▶ Given records:
Segment Open

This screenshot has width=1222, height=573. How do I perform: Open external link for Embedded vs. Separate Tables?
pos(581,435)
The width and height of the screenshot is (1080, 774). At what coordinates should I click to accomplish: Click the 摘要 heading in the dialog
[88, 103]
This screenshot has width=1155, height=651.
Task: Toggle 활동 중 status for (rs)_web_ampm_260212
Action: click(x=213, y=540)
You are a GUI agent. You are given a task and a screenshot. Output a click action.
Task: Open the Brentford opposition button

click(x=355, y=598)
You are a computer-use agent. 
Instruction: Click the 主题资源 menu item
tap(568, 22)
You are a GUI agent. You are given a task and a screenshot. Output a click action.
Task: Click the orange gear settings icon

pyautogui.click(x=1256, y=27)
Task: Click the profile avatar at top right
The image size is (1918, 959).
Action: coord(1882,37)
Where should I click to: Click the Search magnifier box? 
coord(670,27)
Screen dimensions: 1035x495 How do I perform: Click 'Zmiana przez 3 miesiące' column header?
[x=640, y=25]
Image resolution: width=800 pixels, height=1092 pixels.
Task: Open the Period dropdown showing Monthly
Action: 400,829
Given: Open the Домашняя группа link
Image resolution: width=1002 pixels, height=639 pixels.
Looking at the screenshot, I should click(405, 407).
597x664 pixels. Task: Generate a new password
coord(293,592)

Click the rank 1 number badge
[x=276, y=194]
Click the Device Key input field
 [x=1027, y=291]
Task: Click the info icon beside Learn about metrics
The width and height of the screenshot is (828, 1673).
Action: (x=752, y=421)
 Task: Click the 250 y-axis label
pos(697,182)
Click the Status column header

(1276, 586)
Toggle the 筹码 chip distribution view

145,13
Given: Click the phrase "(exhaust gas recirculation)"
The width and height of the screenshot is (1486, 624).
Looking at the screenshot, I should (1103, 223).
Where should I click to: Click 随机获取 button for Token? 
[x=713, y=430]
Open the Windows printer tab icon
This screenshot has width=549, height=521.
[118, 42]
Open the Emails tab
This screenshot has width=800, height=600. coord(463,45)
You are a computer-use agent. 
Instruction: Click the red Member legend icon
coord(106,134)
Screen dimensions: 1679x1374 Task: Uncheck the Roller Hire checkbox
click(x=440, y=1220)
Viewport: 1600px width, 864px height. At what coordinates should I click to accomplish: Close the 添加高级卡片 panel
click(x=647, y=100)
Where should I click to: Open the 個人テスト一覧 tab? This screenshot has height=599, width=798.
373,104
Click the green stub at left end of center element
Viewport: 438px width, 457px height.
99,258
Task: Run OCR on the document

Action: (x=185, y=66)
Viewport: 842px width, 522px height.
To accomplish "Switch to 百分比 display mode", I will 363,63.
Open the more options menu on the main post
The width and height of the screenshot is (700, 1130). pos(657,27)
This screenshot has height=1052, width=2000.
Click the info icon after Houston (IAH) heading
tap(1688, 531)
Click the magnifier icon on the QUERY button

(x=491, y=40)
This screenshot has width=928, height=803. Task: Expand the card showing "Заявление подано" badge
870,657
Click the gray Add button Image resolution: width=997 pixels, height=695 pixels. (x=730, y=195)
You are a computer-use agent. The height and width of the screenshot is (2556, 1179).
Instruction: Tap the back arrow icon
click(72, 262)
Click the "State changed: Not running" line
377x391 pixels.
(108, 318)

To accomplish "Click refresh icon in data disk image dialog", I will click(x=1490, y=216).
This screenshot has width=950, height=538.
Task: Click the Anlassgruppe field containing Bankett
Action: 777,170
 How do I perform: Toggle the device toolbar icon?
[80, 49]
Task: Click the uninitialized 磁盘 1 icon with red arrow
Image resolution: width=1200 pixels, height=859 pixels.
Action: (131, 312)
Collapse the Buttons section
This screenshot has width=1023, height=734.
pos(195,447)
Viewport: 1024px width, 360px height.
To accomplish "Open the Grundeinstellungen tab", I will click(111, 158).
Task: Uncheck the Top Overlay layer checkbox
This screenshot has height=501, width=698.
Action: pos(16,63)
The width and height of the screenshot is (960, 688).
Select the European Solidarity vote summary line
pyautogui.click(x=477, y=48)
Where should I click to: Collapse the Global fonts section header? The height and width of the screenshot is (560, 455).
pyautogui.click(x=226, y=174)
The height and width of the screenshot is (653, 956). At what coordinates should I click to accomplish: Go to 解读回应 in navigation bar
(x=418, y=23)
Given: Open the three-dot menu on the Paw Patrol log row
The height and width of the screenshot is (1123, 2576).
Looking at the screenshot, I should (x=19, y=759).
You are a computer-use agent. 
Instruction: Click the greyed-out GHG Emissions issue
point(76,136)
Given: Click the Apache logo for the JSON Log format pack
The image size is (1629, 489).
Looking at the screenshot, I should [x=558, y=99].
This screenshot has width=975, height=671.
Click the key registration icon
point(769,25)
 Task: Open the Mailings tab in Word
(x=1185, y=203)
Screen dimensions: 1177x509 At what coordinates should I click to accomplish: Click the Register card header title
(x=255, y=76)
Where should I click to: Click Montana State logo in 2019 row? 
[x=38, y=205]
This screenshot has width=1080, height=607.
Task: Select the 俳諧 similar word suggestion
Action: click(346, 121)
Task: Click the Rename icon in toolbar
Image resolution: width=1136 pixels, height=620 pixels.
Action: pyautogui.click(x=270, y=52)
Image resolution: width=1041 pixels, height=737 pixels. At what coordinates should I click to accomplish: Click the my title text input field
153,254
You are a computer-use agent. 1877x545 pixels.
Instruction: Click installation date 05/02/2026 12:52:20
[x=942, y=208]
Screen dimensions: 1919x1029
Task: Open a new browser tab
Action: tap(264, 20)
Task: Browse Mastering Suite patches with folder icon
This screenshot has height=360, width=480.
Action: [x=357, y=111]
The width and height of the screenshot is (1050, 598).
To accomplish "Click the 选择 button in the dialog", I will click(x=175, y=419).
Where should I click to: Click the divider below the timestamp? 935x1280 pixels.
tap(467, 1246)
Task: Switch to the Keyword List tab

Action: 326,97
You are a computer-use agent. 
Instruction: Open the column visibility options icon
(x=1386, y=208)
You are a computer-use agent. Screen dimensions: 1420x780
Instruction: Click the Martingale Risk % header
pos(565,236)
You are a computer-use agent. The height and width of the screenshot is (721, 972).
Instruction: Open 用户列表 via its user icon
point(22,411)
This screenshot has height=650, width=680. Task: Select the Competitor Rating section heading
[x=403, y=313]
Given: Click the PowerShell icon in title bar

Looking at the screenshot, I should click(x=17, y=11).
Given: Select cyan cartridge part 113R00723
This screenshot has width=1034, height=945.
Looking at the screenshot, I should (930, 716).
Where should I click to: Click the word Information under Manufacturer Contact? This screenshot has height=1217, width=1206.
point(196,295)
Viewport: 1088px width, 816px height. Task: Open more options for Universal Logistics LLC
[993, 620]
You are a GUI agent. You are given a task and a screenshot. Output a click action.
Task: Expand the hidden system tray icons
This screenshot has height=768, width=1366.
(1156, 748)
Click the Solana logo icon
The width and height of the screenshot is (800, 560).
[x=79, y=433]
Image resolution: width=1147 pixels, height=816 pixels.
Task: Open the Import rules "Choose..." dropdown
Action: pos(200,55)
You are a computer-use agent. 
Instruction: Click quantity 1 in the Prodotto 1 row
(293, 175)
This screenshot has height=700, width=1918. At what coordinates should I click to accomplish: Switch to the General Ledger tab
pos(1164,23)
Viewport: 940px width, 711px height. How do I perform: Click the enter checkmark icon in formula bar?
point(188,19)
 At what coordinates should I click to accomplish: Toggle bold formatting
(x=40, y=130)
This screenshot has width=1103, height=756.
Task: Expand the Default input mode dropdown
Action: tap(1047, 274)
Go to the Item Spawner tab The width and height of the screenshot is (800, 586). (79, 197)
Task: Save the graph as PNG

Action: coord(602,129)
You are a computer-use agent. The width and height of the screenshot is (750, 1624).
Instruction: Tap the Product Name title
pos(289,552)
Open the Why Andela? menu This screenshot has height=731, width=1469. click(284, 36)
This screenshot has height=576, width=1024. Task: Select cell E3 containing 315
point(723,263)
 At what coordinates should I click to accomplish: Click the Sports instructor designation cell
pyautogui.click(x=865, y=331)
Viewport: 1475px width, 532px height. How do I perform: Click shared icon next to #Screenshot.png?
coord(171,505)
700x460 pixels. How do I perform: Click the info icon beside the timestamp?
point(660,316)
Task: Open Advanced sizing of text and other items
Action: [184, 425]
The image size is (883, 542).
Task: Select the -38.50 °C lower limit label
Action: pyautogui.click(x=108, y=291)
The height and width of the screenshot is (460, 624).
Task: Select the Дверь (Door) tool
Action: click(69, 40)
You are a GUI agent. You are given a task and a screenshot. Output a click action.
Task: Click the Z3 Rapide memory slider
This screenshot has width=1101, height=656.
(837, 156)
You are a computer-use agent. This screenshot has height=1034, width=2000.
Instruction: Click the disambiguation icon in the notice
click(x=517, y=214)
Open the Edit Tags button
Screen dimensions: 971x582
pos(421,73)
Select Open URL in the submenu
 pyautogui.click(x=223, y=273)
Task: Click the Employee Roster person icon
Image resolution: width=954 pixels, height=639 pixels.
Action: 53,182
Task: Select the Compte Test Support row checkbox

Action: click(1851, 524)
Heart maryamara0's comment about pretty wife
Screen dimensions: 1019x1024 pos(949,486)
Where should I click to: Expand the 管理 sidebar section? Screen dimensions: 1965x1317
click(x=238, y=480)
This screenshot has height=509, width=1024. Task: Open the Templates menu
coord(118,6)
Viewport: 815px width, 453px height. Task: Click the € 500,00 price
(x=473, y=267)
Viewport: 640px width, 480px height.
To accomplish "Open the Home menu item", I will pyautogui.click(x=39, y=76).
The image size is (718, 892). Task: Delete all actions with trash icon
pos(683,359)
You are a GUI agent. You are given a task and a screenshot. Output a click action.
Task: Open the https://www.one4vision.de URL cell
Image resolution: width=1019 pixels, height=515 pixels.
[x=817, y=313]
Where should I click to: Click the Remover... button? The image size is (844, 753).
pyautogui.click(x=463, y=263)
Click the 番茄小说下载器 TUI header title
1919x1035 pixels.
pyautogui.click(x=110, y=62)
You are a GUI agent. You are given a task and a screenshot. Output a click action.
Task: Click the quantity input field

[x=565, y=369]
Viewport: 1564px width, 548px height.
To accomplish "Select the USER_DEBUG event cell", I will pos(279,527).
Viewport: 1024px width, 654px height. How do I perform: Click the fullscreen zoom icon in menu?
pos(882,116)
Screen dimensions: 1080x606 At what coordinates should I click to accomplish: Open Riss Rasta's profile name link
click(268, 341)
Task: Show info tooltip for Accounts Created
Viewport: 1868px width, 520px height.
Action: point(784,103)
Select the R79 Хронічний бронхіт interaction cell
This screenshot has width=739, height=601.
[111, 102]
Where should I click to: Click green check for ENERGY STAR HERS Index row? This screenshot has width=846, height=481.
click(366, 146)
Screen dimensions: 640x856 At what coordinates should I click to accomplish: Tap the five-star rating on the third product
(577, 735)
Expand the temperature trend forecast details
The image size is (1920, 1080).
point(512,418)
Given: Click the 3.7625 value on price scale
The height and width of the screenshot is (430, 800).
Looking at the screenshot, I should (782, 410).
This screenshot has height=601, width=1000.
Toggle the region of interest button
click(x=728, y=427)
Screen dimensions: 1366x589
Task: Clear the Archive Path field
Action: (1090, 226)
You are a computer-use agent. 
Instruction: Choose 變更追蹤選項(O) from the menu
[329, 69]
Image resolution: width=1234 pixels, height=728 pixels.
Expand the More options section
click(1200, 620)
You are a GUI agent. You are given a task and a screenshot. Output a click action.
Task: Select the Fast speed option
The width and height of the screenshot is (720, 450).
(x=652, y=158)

Segment Closed

▶ The problem: With the line holding "Heart maryamara0's comment about pretty wife" as the first and the line holding "Task: Open the https://www.one4vision.de" as the last, please transcribe exactly the lines of the material above in that range and nothing else.

▶ Solution for this problem:
Heart maryamara0's comment about pretty wife
Screen dimensions: 1019x1024 pos(949,486)
Where should I click to: Expand the 管理 sidebar section? Screen dimensions: 1965x1317
click(x=238, y=480)
This screenshot has height=509, width=1024. Task: Open the Templates menu
coord(118,6)
Viewport: 815px width, 453px height. Task: Click the € 500,00 price
(x=473, y=267)
Viewport: 640px width, 480px height.
To accomplish "Open the Home menu item", I will pyautogui.click(x=39, y=76).
The image size is (718, 892). Task: Delete all actions with trash icon
pos(683,359)
You are a GUI agent. You are given a task and a screenshot. Output a click action.
Task: Open the https://www.one4vision.de URL cell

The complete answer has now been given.